Data listing
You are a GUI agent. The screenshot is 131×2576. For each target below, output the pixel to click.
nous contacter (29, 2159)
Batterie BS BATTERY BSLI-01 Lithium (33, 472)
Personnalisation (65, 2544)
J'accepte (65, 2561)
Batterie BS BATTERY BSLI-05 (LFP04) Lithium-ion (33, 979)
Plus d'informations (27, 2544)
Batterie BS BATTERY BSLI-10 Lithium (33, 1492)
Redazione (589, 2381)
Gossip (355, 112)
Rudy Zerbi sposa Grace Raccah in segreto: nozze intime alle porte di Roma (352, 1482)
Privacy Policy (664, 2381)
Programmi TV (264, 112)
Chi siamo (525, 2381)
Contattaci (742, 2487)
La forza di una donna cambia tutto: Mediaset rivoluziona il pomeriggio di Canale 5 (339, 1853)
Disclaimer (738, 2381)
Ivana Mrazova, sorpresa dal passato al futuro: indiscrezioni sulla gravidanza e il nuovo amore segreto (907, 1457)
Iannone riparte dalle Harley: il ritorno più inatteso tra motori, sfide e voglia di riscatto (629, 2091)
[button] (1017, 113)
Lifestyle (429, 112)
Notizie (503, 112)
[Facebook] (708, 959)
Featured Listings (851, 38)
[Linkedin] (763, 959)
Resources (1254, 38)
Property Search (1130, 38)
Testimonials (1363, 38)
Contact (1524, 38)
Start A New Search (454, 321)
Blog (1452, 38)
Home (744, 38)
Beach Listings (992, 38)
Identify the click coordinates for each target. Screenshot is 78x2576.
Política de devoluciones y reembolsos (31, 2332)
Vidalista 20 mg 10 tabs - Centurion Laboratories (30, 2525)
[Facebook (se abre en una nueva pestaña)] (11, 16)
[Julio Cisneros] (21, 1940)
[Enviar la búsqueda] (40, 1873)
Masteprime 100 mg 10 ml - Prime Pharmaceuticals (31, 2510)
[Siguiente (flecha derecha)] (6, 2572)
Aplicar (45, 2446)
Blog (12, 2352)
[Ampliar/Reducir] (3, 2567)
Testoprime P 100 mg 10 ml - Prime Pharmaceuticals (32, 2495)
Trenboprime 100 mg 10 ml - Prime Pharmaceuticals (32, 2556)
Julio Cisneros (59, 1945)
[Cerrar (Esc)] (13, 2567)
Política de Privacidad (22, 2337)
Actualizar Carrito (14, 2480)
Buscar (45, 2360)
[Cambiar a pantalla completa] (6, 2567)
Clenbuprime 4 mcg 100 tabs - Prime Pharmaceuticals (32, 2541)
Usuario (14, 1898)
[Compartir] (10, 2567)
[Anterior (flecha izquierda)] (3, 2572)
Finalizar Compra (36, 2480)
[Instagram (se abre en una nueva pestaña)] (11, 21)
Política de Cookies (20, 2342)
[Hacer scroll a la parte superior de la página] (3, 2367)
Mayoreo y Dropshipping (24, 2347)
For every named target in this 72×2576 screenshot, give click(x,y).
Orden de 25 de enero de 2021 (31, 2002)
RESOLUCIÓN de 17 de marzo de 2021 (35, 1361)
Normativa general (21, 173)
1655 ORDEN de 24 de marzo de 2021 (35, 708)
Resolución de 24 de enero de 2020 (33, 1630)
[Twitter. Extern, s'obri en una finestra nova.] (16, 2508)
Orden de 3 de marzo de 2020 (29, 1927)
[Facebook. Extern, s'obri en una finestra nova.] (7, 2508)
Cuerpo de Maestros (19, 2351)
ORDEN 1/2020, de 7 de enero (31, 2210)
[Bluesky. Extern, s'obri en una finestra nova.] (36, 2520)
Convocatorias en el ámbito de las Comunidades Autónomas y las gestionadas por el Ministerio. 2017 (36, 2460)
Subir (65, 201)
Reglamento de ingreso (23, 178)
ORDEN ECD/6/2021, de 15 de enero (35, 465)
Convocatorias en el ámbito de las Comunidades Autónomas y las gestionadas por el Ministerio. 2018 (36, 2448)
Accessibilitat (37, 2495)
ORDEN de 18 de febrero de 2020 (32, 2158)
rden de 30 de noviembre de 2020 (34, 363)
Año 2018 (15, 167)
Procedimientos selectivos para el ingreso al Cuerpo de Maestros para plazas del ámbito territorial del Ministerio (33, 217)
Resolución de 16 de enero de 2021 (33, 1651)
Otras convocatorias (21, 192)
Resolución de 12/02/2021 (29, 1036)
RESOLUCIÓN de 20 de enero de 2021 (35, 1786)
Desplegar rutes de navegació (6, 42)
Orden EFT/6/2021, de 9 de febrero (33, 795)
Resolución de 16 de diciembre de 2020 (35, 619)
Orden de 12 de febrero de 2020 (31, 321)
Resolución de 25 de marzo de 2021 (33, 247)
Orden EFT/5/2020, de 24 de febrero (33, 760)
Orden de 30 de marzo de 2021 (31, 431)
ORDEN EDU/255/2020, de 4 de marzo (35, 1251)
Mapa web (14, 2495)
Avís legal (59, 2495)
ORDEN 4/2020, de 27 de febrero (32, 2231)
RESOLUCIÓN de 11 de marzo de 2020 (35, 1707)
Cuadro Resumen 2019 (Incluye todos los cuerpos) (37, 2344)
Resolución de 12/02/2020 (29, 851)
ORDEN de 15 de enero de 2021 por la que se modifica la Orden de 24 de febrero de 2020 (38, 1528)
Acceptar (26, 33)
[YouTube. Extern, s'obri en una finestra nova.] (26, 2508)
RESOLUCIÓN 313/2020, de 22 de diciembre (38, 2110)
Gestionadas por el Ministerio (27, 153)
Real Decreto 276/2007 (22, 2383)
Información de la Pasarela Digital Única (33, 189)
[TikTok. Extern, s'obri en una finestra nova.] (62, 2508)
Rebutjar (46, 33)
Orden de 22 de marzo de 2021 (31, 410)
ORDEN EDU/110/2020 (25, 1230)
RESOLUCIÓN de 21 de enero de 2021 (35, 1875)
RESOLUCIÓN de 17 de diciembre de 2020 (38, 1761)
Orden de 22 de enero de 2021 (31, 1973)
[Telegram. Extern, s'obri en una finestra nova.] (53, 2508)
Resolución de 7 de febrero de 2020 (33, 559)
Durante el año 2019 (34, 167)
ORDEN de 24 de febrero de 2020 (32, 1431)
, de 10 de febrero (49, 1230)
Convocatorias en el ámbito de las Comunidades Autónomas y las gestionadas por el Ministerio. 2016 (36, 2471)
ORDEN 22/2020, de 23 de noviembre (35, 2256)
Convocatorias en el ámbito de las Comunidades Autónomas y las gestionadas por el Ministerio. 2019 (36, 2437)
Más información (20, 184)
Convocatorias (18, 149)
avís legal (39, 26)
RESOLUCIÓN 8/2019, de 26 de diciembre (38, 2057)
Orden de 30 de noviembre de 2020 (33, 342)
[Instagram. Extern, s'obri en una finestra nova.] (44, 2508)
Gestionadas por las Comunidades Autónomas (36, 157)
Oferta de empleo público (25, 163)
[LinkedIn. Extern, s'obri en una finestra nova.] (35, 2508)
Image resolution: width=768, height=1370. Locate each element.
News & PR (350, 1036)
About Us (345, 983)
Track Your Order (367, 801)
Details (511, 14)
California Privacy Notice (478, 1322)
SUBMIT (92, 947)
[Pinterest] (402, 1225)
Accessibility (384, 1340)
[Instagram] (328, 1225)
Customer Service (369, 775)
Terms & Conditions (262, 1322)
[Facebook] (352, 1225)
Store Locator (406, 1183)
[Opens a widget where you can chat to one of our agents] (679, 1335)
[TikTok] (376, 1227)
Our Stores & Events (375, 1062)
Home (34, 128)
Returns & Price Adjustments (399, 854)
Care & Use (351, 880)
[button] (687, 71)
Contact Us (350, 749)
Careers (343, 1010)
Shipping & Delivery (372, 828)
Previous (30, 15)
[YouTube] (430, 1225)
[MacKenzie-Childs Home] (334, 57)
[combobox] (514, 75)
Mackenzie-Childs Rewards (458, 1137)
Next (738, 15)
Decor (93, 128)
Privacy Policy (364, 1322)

Exercise instructions
Look above for the line with "[Instagram (se abre" and the line with "RESOLUCIÓN de 17 de marzo de 2021 (35, 1361)", and reproduce exactly those two lines plus every line between, nothing more.

Result of this task
[Instagram (se abre en una nueva pestaña)] (11, 21)
Política de Cookies (20, 2342)
[Hacer scroll a la parte superior de la página] (3, 2367)
Mayoreo y Dropshipping (24, 2347)
For every named target in this 72×2576 screenshot, give click(x,y).
Orden de 25 de enero de 2021 (31, 2002)
RESOLUCIÓN de 17 de marzo de 2021 (35, 1361)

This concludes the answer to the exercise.